Tínhamos a vida dos sonhos. Eu e Sara. Ela sempre fora melhor. Mais racional, mais sentimental, melhor observadora. Era minha amante, tutora. Foi difícil engolir o orgulho masculino de ser tão superado por ela. O ego intrínseco do homem de ser melhor que a mulher. Bastou reconhecer que ela não era melhor em alguma coisa, mas em tudo, para me livrar do peso da provação e entender que estar comigo era o seu desejo. Algo que ela enxergava, somente ela, na minha fútil pessoa.

Era outono e as folhas caíam. No quintal da nossa casa, a piscina estava coberta delas. Um crepúsculo que se aproximava, carregado de nuvens negras, trazendo consigo o prelúdio de uma noite tempestuosa.

Vamos contextualizar a nossa realidade. Sara era uma exímia matemática - a minha calculadora humana. Nos conhecemos no Instituto Federal, prolíficos na mesma área: amamos a neurociência. As coisas aconteceram muito rápido, e quando não? Namoramos alguns anos na universidade, nos formamos - ela antes, afinal, em alguma cadeira eu iria reprovar - e então seguimos juntos para a sonhada vida de casal. Olha, posso dizer seguramente que nunca tivemos discordância. Vivíamos um amor adolescente mesmo anos após nos conhecermos. Mesmo anos após morarmos juntos. Parecíamos um casal perfeito, não é?
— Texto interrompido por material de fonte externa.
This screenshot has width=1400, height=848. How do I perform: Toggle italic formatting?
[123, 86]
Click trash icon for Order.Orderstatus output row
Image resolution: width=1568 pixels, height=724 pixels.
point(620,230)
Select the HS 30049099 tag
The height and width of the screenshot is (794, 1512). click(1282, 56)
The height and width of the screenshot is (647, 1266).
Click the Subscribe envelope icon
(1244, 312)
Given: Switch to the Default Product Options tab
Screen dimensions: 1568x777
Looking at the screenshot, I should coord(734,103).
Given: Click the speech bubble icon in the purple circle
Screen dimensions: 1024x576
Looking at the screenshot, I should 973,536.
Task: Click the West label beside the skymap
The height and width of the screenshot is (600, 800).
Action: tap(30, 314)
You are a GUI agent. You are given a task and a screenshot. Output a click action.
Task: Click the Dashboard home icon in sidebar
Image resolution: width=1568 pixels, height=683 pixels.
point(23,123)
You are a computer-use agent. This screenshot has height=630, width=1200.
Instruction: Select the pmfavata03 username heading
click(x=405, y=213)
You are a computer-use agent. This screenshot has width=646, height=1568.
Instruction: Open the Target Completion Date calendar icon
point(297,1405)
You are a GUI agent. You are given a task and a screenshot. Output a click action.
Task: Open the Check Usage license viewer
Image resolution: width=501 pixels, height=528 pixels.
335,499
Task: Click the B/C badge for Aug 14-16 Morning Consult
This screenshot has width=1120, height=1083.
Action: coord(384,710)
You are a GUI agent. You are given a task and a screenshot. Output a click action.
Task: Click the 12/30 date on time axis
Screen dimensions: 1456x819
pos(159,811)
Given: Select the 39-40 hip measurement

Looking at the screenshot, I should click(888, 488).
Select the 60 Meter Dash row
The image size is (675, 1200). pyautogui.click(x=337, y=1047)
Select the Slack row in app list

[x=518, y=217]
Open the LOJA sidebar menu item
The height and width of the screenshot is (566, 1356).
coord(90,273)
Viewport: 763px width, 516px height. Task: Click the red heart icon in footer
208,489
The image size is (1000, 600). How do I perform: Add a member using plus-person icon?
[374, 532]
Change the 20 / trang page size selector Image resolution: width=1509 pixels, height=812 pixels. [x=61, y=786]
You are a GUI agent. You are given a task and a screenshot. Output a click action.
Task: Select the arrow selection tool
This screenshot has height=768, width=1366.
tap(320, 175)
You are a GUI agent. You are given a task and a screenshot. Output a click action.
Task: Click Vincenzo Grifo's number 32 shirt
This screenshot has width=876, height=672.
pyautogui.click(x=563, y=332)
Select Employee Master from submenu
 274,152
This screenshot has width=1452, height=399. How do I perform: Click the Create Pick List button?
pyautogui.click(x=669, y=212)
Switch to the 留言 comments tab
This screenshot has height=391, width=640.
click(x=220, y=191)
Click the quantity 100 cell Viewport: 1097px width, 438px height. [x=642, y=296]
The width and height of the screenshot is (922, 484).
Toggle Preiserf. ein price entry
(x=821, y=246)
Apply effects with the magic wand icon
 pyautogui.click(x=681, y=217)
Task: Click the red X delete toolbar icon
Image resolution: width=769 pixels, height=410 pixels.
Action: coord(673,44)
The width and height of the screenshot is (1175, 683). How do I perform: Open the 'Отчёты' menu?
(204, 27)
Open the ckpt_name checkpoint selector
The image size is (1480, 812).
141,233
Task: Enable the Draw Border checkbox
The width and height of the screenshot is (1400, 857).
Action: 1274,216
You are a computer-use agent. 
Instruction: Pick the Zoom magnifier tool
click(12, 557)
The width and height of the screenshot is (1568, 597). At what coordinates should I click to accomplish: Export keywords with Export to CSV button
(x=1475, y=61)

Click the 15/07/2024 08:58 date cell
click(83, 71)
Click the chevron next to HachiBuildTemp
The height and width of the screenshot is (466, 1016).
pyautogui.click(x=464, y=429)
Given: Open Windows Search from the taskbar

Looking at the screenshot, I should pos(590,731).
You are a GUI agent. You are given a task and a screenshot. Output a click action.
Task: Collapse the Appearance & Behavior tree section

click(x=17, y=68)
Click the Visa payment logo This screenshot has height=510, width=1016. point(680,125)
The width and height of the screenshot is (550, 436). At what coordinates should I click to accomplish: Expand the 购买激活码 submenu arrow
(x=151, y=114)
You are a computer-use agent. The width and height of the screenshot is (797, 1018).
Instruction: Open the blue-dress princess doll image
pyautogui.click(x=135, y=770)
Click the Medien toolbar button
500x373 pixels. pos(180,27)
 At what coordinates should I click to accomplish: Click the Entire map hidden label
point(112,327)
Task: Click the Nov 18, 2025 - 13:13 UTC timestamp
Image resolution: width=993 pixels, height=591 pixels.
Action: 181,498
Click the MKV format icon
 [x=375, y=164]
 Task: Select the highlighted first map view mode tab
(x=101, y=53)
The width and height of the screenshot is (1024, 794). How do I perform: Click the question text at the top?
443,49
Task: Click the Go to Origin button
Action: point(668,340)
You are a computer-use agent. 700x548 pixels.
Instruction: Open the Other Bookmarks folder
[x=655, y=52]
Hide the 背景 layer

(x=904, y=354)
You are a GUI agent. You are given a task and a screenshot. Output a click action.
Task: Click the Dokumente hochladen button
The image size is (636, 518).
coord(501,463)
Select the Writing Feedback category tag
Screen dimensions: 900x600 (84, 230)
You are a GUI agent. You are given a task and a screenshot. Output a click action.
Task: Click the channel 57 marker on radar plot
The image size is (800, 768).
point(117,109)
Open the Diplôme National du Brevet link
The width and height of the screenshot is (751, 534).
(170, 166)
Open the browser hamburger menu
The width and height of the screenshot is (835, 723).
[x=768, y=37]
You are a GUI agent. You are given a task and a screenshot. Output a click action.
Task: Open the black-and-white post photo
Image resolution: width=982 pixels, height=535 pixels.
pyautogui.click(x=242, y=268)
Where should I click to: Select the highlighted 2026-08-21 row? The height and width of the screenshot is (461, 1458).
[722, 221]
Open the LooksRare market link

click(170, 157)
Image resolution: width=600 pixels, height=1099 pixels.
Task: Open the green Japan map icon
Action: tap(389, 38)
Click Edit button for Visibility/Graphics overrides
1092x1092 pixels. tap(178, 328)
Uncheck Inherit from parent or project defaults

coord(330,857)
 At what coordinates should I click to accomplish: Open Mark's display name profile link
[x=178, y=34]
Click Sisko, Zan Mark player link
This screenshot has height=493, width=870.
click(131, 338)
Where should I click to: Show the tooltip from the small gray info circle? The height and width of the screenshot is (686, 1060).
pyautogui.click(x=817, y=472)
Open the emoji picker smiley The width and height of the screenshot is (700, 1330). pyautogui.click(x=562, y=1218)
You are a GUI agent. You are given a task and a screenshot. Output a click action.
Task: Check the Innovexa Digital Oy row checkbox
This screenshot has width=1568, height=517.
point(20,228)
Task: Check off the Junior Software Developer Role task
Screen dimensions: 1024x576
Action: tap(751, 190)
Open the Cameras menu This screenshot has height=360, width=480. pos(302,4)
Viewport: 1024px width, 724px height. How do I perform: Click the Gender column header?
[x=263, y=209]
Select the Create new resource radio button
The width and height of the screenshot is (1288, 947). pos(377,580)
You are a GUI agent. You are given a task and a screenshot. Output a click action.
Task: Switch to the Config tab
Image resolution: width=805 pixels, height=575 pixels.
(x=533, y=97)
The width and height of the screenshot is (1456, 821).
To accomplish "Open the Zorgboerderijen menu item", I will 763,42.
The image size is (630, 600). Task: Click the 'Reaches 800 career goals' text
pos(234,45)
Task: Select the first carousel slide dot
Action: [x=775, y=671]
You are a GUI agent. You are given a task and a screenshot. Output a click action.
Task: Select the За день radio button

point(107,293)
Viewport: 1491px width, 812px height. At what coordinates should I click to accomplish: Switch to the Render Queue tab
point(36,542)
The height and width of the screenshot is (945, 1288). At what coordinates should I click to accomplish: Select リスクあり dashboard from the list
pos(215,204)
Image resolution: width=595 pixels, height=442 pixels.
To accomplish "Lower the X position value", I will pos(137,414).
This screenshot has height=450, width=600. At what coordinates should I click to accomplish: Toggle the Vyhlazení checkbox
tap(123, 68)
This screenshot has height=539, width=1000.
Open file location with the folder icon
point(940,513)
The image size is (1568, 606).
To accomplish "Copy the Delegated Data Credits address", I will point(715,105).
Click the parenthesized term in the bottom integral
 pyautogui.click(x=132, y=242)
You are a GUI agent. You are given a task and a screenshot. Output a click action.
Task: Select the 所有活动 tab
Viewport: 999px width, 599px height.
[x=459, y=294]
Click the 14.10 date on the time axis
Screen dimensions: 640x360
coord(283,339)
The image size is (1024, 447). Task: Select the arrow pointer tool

Voltemos para a noite em questão. Estávamos jantando, um de frente para o outro, bebendo um delicioso Cabernet Sauvignon. As luzes da casa estavam acesas em perfeita sintonia, proporcionando uma visão perfeita das curvas do seu rosto - e a lembrança de que eu havia acertado em cheio, misturado com a dúvida se era merecedor disso tudo. O nariz de Sara começou a sangrar. Tinha que ser no outono.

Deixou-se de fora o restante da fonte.